_What the task requires_
Please tally the lines of the data below that contain the word "Archive", and give only the number.

_Given information_

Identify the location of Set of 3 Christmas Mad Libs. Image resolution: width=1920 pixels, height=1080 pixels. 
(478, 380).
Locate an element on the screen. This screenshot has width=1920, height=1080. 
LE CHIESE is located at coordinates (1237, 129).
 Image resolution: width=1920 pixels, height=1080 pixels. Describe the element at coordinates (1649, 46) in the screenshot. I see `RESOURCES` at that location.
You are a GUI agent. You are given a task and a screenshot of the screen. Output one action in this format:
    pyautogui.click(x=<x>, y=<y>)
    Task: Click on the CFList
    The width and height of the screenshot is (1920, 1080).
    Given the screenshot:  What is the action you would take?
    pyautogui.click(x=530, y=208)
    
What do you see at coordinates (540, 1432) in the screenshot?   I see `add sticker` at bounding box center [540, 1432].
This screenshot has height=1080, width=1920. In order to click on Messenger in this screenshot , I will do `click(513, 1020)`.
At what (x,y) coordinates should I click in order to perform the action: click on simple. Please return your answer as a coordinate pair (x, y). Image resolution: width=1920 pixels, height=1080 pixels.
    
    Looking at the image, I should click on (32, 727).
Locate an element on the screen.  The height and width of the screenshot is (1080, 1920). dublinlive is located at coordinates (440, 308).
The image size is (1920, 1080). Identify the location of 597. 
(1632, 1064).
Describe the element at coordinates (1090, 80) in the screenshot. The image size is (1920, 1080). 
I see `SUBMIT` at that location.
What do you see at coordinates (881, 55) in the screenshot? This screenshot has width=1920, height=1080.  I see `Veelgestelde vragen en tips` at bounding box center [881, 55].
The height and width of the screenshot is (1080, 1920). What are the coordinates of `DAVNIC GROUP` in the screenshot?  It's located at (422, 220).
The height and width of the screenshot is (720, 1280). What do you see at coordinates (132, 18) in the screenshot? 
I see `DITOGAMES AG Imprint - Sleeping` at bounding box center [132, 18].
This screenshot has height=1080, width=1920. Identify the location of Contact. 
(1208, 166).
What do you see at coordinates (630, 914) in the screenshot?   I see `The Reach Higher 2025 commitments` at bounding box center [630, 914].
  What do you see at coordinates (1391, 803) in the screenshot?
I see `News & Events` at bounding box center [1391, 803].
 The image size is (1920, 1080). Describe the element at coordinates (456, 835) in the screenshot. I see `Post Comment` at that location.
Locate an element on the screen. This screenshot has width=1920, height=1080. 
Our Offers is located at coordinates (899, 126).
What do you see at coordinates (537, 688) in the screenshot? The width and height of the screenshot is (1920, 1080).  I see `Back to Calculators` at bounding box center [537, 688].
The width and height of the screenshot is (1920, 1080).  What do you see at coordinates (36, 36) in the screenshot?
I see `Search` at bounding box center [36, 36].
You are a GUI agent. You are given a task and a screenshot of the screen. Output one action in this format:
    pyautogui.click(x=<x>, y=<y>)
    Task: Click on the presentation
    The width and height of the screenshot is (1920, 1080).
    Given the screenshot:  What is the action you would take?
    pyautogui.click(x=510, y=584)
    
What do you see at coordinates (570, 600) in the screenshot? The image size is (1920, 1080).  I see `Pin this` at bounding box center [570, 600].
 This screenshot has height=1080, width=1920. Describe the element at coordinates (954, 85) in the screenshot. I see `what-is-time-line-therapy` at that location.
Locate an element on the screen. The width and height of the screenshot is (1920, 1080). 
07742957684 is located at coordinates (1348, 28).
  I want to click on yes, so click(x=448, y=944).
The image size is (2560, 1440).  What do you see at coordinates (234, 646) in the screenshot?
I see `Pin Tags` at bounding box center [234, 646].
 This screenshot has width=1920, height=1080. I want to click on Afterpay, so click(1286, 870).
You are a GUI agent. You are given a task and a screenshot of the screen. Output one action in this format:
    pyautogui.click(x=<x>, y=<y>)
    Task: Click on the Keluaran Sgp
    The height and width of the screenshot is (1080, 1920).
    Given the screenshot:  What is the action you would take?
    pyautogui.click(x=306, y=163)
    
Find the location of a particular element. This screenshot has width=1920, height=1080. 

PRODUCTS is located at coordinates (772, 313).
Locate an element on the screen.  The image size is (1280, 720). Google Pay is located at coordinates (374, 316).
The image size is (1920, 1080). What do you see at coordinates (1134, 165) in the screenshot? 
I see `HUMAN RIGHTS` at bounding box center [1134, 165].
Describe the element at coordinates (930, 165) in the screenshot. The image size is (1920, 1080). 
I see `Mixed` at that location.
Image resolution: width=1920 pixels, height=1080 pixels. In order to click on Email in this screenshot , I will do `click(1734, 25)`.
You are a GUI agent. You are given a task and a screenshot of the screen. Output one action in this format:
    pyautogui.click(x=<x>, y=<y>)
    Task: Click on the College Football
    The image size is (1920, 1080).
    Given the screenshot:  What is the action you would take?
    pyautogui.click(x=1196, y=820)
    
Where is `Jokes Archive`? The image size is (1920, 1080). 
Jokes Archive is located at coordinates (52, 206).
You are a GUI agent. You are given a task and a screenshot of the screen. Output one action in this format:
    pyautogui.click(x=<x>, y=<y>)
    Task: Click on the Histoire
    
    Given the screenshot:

_Written reply_
2